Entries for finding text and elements
[BEGIN]
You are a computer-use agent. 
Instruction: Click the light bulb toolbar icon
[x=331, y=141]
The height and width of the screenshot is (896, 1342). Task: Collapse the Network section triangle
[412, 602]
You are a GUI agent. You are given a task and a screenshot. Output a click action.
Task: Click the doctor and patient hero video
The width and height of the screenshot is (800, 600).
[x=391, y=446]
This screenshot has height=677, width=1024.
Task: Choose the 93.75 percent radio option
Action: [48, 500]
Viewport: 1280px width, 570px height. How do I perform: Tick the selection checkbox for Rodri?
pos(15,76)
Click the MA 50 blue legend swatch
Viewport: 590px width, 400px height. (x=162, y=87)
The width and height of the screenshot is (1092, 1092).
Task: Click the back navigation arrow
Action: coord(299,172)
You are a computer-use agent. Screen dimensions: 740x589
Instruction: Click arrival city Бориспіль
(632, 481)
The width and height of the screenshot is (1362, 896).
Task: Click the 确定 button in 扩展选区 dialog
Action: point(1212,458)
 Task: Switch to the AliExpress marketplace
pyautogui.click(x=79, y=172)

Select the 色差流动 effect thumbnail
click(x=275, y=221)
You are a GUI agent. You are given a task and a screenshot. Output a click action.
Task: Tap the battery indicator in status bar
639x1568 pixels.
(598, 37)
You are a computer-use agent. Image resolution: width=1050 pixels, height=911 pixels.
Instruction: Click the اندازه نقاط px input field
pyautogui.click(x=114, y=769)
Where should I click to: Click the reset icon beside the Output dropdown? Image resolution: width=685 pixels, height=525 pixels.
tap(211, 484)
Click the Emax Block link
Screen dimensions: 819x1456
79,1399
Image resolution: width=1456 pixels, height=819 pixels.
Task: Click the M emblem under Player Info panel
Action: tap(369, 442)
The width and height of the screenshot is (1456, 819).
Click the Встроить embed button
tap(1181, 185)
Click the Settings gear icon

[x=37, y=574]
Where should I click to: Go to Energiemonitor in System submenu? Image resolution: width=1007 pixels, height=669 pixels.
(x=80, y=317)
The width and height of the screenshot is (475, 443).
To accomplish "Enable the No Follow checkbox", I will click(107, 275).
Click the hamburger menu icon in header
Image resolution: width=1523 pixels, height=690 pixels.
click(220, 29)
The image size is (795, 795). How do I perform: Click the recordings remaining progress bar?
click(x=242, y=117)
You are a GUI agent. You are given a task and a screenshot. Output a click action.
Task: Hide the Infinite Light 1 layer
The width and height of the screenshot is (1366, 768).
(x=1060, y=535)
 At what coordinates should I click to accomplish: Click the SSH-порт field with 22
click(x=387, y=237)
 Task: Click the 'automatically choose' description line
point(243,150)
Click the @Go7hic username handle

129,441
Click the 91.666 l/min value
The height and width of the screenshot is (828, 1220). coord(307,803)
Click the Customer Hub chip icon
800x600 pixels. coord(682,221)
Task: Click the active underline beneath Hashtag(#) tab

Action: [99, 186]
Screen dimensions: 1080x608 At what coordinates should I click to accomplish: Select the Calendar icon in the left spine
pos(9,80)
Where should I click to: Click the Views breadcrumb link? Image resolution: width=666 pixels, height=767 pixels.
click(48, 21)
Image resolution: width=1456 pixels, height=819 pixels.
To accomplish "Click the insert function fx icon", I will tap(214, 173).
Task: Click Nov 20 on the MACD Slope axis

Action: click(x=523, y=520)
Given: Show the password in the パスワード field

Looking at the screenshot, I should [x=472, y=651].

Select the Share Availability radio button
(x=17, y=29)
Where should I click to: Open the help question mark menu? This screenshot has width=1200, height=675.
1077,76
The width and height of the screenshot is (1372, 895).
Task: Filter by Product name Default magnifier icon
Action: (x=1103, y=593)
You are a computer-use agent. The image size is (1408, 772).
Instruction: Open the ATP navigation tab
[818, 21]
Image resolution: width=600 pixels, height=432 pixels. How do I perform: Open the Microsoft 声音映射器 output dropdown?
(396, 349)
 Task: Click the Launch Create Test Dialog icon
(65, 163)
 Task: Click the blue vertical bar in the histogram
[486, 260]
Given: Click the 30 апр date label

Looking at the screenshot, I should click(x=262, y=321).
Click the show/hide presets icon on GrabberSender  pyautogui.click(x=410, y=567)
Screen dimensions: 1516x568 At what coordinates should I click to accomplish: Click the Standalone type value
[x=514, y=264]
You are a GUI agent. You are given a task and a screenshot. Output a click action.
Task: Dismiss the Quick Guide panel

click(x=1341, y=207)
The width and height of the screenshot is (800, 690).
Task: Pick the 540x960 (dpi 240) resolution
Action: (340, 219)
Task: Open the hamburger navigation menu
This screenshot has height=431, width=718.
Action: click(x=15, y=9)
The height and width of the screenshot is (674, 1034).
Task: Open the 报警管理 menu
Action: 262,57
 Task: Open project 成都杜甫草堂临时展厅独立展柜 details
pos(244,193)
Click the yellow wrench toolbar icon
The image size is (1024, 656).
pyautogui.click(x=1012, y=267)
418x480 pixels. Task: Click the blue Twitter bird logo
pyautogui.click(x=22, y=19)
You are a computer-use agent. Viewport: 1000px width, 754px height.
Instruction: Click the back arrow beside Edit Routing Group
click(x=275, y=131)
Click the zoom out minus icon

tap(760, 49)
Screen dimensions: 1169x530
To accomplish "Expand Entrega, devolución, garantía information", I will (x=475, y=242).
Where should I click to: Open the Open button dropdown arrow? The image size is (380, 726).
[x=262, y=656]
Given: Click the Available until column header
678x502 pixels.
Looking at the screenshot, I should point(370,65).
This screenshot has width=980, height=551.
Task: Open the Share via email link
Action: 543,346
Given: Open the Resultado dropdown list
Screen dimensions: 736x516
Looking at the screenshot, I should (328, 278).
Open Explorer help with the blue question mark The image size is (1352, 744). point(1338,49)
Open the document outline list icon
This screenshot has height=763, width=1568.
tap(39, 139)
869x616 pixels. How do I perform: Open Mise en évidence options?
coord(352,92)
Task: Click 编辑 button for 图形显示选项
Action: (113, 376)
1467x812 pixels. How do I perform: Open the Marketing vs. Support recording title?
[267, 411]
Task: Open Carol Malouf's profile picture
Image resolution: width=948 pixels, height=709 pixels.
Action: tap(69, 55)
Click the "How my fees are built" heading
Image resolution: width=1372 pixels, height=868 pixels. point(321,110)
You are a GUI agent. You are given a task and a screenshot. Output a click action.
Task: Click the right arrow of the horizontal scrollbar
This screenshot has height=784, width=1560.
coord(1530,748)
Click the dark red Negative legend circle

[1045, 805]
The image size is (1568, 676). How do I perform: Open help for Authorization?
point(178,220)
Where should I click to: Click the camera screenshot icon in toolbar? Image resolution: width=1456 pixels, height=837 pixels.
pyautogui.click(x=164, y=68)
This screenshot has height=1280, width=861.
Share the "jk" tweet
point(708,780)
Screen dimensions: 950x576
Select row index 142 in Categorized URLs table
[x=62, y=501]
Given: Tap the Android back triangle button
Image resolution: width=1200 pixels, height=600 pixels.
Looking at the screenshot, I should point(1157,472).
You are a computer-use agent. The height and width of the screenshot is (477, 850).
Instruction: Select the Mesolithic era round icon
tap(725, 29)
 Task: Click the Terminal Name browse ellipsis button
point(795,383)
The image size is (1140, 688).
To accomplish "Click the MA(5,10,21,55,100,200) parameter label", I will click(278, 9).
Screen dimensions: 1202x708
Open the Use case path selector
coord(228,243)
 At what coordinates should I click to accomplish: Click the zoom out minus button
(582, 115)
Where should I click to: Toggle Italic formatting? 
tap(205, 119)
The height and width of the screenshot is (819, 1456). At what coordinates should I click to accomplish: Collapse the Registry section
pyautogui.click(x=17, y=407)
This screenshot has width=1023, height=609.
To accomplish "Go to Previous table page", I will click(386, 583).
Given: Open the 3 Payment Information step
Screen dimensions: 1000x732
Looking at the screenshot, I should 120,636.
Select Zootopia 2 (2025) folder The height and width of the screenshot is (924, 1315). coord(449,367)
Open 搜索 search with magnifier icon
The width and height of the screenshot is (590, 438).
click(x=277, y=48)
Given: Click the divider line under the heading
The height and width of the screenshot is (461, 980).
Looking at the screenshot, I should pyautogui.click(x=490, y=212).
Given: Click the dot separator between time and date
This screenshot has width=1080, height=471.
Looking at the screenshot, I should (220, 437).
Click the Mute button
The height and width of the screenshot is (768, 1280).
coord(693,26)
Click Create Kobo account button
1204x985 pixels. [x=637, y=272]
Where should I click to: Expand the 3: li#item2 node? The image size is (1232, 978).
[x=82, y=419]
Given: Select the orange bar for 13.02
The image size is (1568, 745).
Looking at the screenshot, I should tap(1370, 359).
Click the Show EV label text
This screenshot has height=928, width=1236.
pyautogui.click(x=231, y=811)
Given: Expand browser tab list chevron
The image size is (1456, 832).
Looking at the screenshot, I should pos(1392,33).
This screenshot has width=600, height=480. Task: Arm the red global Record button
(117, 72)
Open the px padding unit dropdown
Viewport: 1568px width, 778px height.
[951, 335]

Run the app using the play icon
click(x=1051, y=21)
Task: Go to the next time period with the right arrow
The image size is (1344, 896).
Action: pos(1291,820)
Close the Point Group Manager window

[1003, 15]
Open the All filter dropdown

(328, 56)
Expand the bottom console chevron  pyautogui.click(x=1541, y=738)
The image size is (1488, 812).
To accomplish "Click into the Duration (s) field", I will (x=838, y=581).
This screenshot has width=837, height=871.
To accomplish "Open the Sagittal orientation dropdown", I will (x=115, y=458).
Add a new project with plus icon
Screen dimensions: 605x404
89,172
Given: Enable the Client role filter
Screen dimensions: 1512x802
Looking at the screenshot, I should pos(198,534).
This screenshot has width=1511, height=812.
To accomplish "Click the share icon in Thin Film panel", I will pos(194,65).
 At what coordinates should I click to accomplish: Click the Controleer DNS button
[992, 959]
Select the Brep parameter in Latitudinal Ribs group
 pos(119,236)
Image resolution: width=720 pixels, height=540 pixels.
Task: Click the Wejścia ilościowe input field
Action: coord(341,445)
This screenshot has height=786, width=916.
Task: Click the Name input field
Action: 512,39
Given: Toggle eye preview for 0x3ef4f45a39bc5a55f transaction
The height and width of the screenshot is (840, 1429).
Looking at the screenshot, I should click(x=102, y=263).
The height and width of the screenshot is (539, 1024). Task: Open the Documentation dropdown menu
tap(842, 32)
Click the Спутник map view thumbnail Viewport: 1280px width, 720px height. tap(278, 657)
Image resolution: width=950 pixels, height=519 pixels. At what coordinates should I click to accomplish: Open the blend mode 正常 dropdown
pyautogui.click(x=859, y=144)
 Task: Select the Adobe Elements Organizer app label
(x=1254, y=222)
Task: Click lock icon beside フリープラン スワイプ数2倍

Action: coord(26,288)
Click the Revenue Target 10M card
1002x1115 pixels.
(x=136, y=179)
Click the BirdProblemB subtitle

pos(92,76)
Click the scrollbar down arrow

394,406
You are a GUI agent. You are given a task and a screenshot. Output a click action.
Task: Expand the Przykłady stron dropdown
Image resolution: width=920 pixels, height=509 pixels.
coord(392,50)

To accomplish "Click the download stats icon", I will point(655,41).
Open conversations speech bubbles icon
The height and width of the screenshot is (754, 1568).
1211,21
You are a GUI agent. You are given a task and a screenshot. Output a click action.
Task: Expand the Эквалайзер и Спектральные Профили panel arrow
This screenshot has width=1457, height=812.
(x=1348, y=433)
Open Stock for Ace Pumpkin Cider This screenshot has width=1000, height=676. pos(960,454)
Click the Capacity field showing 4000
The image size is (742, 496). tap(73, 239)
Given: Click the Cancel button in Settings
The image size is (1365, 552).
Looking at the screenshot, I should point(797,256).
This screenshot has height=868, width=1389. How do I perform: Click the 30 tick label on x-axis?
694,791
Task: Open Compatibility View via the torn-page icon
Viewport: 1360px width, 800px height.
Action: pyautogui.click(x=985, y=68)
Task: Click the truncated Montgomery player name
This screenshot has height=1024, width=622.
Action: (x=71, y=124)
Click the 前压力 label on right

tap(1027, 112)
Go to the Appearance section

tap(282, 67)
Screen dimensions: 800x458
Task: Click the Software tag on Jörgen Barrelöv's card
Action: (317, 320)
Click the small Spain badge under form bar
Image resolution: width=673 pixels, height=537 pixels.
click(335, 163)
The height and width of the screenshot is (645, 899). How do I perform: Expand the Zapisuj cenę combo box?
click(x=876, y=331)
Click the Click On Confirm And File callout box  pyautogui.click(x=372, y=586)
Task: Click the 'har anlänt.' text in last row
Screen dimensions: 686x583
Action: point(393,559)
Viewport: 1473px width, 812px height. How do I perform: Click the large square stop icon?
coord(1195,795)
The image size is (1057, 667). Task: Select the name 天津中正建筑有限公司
[END]
## CHALLENGE
Format the data from the line containing "This screenshot has width=1023, height=609." through the line containing "Looking at the screenshot, I should 120,636." as a Markdown table with the columns Row and Line, skipping any blank lines. Put a running row number under Row and the line's text under Line.

## ANSWER TO THIS EXERCISE
| Row | Line |
|---|---|
| 1 | This screenshot has width=1023, height=609. |
| 2 | To accomplish "Go to Previous table page", I will click(386, 583). |
| 3 | Given: Open the 3 Payment Information step |
| 4 | Screen dimensions: 1000x732 |
| 5 | Looking at the screenshot, I should 120,636. |